Aim of the exercise:
Copy out the records word for word, starting with the first line of the records and ending with the line that contains "(x=223, y=325)", including that line.

Listed records:
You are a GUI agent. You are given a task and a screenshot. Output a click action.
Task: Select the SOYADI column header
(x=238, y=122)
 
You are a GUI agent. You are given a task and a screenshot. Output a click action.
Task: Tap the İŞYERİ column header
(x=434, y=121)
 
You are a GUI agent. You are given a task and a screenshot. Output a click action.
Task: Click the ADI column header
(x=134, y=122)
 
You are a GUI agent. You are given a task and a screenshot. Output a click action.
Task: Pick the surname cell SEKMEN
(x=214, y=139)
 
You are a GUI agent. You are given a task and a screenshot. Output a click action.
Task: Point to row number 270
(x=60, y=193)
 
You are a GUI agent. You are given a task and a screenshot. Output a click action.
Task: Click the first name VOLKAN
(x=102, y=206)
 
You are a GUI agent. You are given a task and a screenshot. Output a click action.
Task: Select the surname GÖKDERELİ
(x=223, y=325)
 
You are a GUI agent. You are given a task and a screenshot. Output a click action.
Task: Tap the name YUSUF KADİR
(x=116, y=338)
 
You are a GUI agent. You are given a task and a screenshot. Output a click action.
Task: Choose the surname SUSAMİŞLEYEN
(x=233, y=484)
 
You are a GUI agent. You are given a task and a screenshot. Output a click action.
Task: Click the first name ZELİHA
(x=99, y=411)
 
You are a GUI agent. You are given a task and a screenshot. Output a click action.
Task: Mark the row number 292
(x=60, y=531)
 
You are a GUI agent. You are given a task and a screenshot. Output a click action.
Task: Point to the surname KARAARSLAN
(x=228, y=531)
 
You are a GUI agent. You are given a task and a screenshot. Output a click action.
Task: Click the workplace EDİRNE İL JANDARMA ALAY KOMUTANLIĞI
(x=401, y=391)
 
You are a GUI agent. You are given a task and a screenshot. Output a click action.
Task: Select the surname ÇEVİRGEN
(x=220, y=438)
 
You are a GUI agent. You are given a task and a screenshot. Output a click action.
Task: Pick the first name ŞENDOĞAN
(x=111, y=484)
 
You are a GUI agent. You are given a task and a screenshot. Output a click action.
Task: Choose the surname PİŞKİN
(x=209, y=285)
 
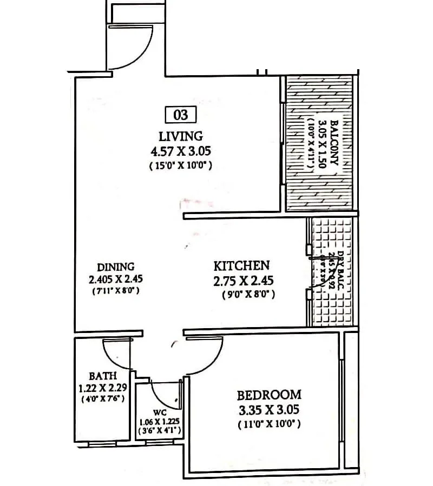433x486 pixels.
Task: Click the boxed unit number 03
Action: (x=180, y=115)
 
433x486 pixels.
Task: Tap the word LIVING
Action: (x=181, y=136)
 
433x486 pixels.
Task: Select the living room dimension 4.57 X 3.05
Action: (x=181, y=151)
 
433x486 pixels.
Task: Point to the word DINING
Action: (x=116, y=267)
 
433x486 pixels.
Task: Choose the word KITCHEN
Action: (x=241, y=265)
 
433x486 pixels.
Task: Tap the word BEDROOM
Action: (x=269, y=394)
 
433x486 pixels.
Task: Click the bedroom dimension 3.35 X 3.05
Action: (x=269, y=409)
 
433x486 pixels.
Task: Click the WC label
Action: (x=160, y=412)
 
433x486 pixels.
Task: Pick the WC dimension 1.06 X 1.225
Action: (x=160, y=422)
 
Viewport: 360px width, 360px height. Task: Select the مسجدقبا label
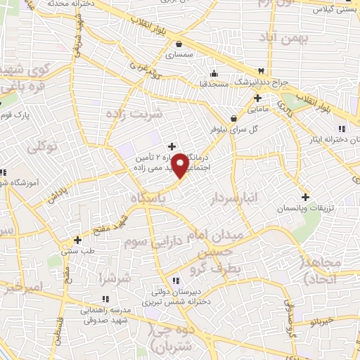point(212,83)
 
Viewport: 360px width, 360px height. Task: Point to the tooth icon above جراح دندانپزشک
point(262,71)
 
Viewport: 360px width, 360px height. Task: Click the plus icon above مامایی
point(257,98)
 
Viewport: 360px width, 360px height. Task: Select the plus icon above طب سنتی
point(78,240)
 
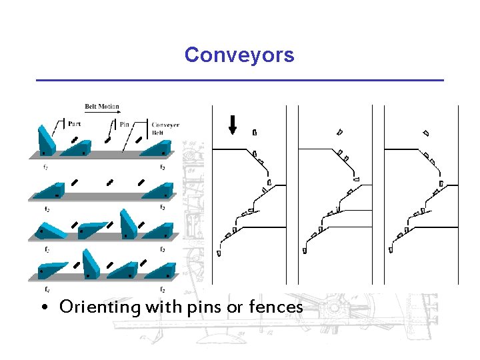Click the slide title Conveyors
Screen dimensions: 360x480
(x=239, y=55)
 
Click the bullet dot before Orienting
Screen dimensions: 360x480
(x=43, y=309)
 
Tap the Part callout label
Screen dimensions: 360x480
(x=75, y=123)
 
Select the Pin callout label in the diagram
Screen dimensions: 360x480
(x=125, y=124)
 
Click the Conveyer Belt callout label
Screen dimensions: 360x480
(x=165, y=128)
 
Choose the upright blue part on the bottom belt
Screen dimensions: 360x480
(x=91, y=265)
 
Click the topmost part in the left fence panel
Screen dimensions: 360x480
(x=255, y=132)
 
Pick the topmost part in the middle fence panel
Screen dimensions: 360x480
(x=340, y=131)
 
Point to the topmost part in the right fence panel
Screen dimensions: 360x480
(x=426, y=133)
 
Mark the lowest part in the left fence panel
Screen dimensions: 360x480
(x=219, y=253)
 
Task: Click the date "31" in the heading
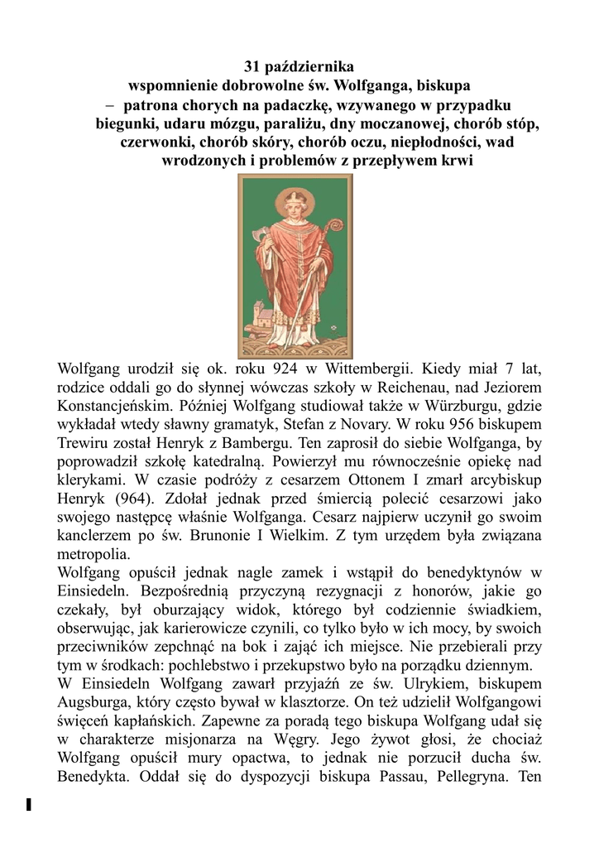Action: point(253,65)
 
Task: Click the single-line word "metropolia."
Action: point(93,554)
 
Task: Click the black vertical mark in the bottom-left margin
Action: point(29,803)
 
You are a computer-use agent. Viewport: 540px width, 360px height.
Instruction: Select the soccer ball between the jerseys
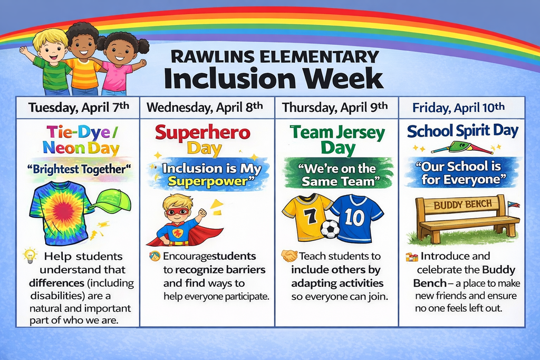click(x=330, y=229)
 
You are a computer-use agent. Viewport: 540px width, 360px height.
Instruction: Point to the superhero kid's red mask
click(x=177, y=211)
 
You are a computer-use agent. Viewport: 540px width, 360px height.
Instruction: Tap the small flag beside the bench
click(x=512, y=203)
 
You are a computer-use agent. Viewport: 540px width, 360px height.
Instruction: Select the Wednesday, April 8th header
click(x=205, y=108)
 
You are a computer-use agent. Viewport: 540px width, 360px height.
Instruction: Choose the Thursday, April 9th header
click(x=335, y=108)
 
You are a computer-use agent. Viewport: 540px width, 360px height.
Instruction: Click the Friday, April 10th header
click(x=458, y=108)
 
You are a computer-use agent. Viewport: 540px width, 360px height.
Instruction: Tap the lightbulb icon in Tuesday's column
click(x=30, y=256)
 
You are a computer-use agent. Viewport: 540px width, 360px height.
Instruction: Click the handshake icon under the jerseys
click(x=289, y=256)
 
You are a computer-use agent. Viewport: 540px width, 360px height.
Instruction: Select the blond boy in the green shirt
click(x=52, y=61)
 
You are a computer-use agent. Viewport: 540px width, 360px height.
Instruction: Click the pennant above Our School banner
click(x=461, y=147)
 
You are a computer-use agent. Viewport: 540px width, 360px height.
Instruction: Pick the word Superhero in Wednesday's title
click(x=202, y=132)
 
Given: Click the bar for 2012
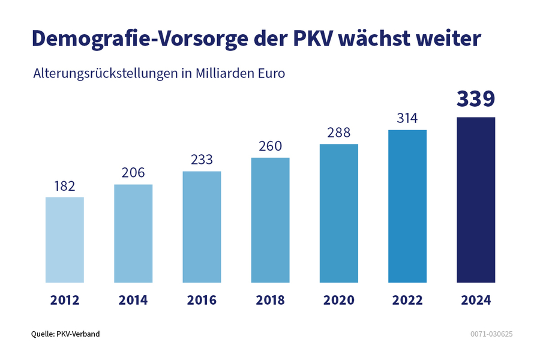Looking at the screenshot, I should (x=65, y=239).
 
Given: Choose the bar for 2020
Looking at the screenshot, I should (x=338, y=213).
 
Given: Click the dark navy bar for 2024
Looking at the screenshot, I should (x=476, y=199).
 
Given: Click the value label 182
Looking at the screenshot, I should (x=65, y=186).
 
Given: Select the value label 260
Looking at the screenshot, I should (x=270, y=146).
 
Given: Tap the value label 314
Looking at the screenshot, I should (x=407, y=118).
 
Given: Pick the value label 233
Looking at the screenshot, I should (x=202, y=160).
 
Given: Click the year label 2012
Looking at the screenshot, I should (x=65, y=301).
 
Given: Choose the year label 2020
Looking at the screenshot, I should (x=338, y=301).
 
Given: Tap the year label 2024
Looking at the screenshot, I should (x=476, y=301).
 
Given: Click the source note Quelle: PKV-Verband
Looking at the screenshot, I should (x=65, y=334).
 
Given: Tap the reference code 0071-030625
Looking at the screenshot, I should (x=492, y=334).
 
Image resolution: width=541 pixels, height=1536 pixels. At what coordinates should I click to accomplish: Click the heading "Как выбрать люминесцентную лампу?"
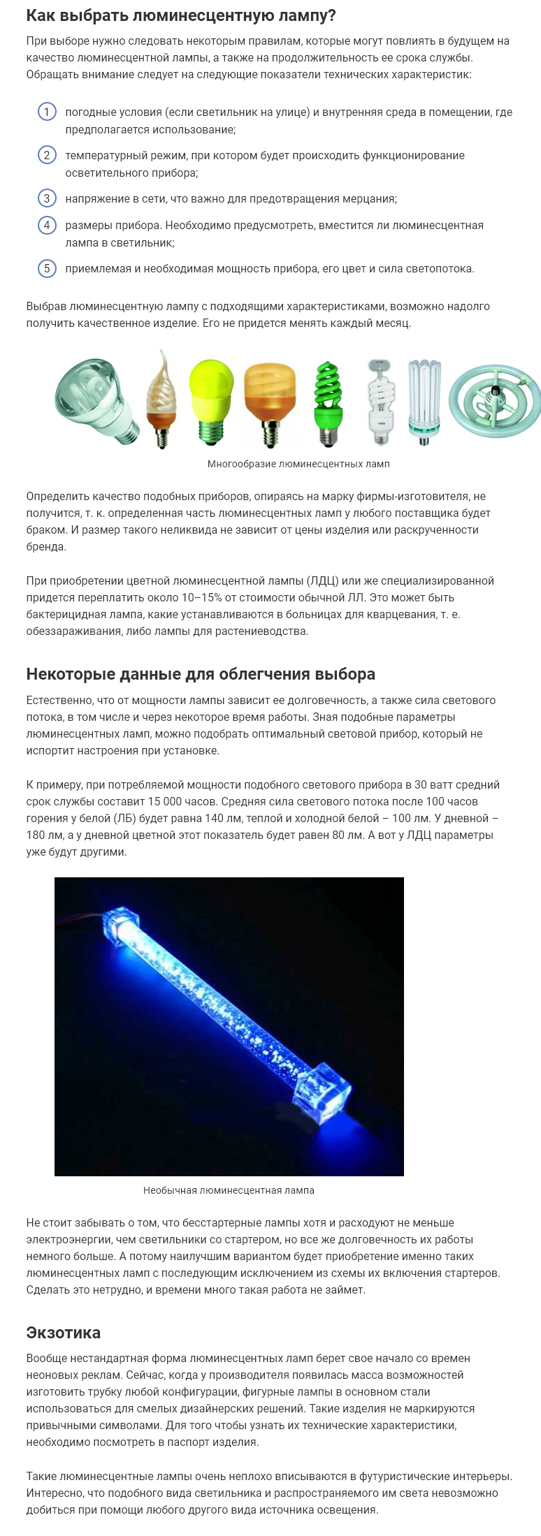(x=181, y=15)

Reply to the exercise:
You are a GUI agent. You are given a task and a screenshot. Output a click action.
Task: Select the SOYADI column header
(x=238, y=122)
 
You are a GUI agent. You are given a task and a screenshot. Output a click action.
Task: Tap the İŞYERİ column header
(x=434, y=121)
 
You are a GUI agent. You are given a task and a screenshot. Output a click action.
Task: Click the ADI column header
(x=134, y=122)
 
You are a GUI agent. You are given a task and a screenshot. Output a click action.
Task: Pick the surname cell SEKMEN
(x=214, y=139)
 
You are a GUI agent. You are given a task and a screenshot. Output a click action.
Task: Point to row number 270
(x=60, y=193)
 
You are a GUI agent. You are given a task and a screenshot. Output a click action.
Task: Click the first name VOLKAN
(x=102, y=206)
 
You are a GUI agent. You are given a task and a screenshot. Output a click action.
Task: Select the surname GÖKDERELİ
(x=223, y=325)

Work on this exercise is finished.